Jurisdiction – India and International
Yes, a compulsory license can be obtained for exportation of pharmaceutical products. However, such a license can only be granted for exportation to eligible importing WTO members. These members are –
- Least developed countries (LDCs); and,
- Other countries with insufficient or no manufacturing capacities of the particular product. Such countries are required to notify the TRIPS Council of their intention to use the country. LDCs are exempted from the requirement of making a notification.
Article 31 of the TRIPS Agreement allows compulsory licensing and lays down conditions that such a license must satisfy. Clause (f) of Article 31 stipulates that a compulsory license can be granted only when the use is “predominantly for the supply of the domestic market of the Member authorizing such use”. Since drugs could only be exported in extremely limited quantities, countries that lacked manufacturing capability faced public health crises.
The Doha Ministerial Conference adopted a Declaration on the TRIPS Agreement and Public Health (Doha Declaration) to address public health problems. The Declaration recognized that WTO members with insufficient or no manufacturing capacities face difficulties in using compulsory licensing provisions. The TRIPS Council was instructed to find a solution to this problem.
This led to the General Council’s 2003 decision in Implementation of Paragraph 6 of the Doha Declaration on TRIPS Agreement and Public Health. The decision waived the requirements under Article 31(f), allowing members to export pharmaceutical products to LDCs and countries with insufficient or no manufacturing capacities.
Certain countries such as Australia, United Kingdom and United States of America have opted out of using the system as importing members (full list here). Some other members have stated that they would only use the system in national emergencies (list on this page).
Requirements for Importing Countries
The importing member country needs to make a notification to the Council for TRIPS containing the following details –
- The names and expected quantities of the product(s);
- If the importing member is not an LDC, it must establish that it has insufficient or no manufacturing capacities in the pharmaceutical sector for the product(s) being imported;
- The country must confirm that it has granted, or will grant, a compulsory license in accordance with Article 31 of the TRIPS if the pharmaceutical product being imported is patented in the country.
Requirements for Exporting Countries
The exporting country must ensure that the compulsory license meets the following requirements –
- The amount of pharmaceutical product manufactured under the license should be limited to amount required by the importing country. Furthermore, the entire production must be imported.
- The products being produced under this license need to be marked/labelled for identification.

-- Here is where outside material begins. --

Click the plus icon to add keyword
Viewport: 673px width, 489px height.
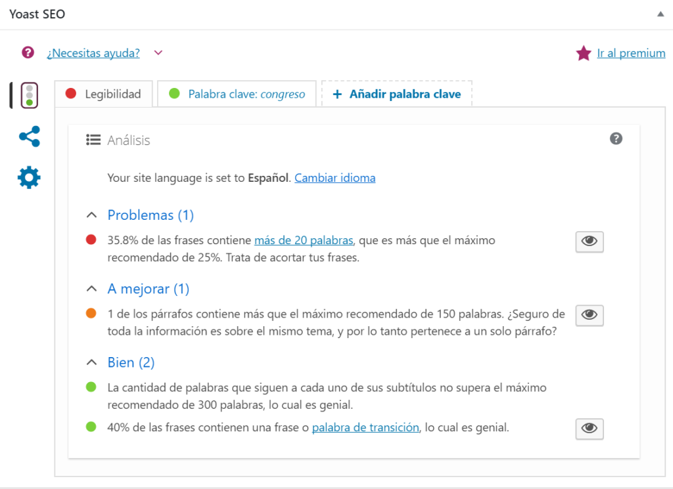[x=337, y=94]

The supplier must also distinguish such products by using special packaging and/or special shapes for them.
- The licensee must post on a website (own website or WTO website) the quantities being supplied and the distinguishing features of the product
Additionally, the exporting country must notify the TRIPS Council of the grant of the license with the following details –
- Name and address of the licensee
- The product(s) and quantity of the product(s) for which the licence has been granted
- The countries to which the product(s) is to be supplied
- Duration of the license
- Website on which the details of the product have been posted (iii, paragraph above)

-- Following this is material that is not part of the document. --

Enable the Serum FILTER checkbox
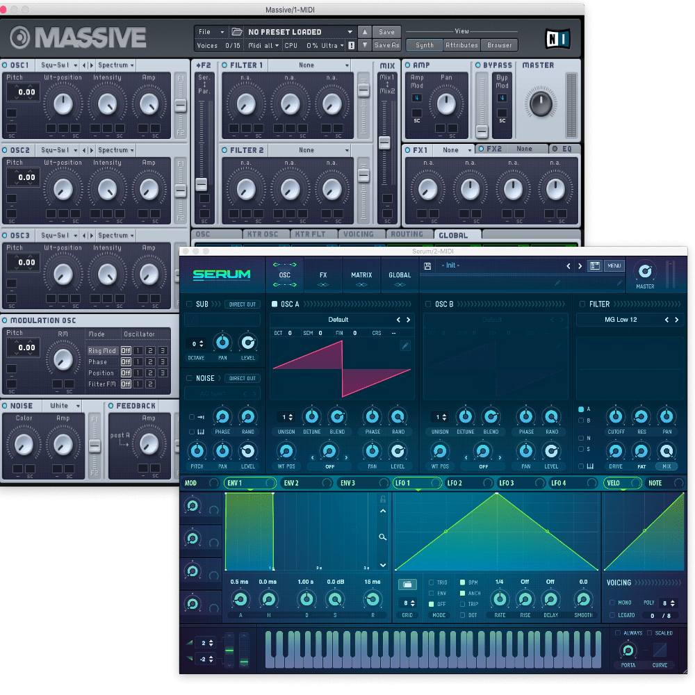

Payment of Remuneration to Patentee
Article 31(h) provides for adequate remuneration for the patentee when a compulsory license is granted. The remuneration is to be calculated by taking into account the economic value of the compulsory license.
The decision waives this obligation for the importing country. However, the exporting country is required to pay remuneration to the patentee as per Article 31(h). The remuneration must take into account the economic value of the license to the importing country.
Apart from the specific requirements mentioned above, the decision also lays down additional conditions to ensure that the compulsory license is used for public health purposes effectively.
- Importing members need to take reasonable measures that are within their means and administrative capacities to prevent re-exportation of the product. If an importing country is unable to implement this requirement, developed countries shall provide technical and financial cooperation for implementation on mutually agreed terms and conditions.
- All members are required to ensure availability of legal means to prevent diversion of products into their markets in breach of this decision.
- Members are encouraged to engage in transfer of technology and capacity building.
Therefore, exportation of pharmaceutical products is permitted as long as it is done in a manner consistent with this decision.
Position in India
Section 92A of the Patents Act, 1970, allows grant of compulsory licenses for export of patented pharmaceutical products in certain exceptional circumstances. A compulsory license can be granted for manufacture and export of a patented pharmaceutical product to any country having insufficient or no manufacturing capacity in the pharmaceutical sector for the concerned product in case of a public health problems. The license will, however, only be granted if the receiving country has –
- Granted a compulsory license for the pharmaceutical product being imported by it; or,
- Allowed importation of the patented pharmaceutical products from India.
The terms and conditions of the license will be specified by the Controller while granting the license.
It is important to note that no compulsory license has been granted for export by India so far.
The General Council Chairperson’s Statement on the principles behind the decision is available here.
A detailed analysis of the judgment is available here.
Image from here.
 LDCs are deemed to have insufficient or no manufacturing capacities, directly by the virtue of them being LDCs. For other importing members, insufficiency or absence of manufacturing capacities of the product in question can be proved by the member establishing that –
i. It has no manufacturing capacity in the pharmaceutical sector; or,
ii. The capacity is insufficient to meet its needs.